-- Written problem --
Reproduce every one of the items below word for word.

____ Source data

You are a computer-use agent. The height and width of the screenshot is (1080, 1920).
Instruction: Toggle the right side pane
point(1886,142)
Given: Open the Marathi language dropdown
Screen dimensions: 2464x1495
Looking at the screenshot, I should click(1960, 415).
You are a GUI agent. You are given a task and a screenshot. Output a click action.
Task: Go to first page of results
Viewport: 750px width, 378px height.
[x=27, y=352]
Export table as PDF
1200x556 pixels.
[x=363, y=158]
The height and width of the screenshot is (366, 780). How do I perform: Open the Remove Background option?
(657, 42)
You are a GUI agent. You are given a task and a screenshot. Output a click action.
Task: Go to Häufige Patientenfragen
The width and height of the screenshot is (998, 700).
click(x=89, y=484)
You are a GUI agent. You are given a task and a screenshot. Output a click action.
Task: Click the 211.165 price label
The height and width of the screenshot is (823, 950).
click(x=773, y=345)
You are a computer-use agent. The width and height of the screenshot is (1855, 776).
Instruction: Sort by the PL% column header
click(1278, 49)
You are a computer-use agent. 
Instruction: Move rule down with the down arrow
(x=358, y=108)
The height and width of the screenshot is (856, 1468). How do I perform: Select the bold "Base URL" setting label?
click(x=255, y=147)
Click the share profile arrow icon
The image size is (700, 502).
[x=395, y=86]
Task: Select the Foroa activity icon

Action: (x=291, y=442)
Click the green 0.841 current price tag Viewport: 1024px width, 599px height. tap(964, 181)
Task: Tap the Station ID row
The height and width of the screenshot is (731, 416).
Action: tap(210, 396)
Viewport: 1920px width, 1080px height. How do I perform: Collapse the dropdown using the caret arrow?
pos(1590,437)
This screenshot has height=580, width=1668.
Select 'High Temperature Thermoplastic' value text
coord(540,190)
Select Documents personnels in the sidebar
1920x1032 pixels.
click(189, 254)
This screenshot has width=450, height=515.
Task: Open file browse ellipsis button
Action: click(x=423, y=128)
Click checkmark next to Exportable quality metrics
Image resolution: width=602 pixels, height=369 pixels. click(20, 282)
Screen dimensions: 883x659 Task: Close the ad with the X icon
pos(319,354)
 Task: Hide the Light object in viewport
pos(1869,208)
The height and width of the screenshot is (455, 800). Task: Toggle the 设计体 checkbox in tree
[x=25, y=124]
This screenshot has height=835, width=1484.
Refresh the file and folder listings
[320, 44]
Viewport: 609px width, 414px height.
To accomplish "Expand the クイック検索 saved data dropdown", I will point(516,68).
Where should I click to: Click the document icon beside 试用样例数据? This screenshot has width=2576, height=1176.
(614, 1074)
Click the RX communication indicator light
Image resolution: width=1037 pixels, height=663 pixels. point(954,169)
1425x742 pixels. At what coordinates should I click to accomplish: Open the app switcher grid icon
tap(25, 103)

________

-- Task output --
You are a computer-use agent. The height and width of the screenshot is (1080, 1920).
Instruction: Toggle the right side pane
point(1886,142)
Given: Open the Marathi language dropdown
Screen dimensions: 2464x1495
Looking at the screenshot, I should click(1960, 415).
You are a GUI agent. You are given a task and a screenshot. Output a click action.
Task: Go to first page of results
Viewport: 750px width, 378px height.
[x=27, y=352]
Export table as PDF
1200x556 pixels.
[x=363, y=158]
The height and width of the screenshot is (366, 780). How do I perform: Open the Remove Background option?
(657, 42)
You are a GUI agent. You are given a task and a screenshot. Output a click action.
Task: Go to Häufige Patientenfragen
The width and height of the screenshot is (998, 700).
click(x=89, y=484)
You are a GUI agent. You are given a task and a screenshot. Output a click action.
Task: Click the 211.165 price label
The height and width of the screenshot is (823, 950).
click(x=773, y=345)
You are a computer-use agent. The width and height of the screenshot is (1855, 776).
Instruction: Sort by the PL% column header
click(1278, 49)
You are a computer-use agent. 
Instruction: Move rule down with the down arrow
(x=358, y=108)
The height and width of the screenshot is (856, 1468). How do I perform: Select the bold "Base URL" setting label?
click(x=255, y=147)
Click the share profile arrow icon
The image size is (700, 502).
[x=395, y=86]
Task: Select the Foroa activity icon

Action: (x=291, y=442)
Click the green 0.841 current price tag Viewport: 1024px width, 599px height. tap(964, 181)
Task: Tap the Station ID row
The height and width of the screenshot is (731, 416).
Action: tap(210, 396)
Viewport: 1920px width, 1080px height. How do I perform: Collapse the dropdown using the caret arrow?
pos(1590,437)
This screenshot has height=580, width=1668.
Select 'High Temperature Thermoplastic' value text
coord(540,190)
Select Documents personnels in the sidebar
1920x1032 pixels.
click(189, 254)
This screenshot has width=450, height=515.
Task: Open file browse ellipsis button
Action: click(x=423, y=128)
Click checkmark next to Exportable quality metrics
Image resolution: width=602 pixels, height=369 pixels. click(20, 282)
Screen dimensions: 883x659 Task: Close the ad with the X icon
pos(319,354)
 Task: Hide the Light object in viewport
pos(1869,208)
The height and width of the screenshot is (455, 800). Task: Toggle the 设计体 checkbox in tree
[x=25, y=124]
This screenshot has height=835, width=1484.
Refresh the file and folder listings
[320, 44]
Viewport: 609px width, 414px height.
To accomplish "Expand the クイック検索 saved data dropdown", I will point(516,68).
Where should I click to: Click the document icon beside 试用样例数据? This screenshot has width=2576, height=1176.
(614, 1074)
Click the RX communication indicator light
Image resolution: width=1037 pixels, height=663 pixels. point(954,169)
1425x742 pixels. At what coordinates should I click to accomplish: Open the app switcher grid icon
tap(25, 103)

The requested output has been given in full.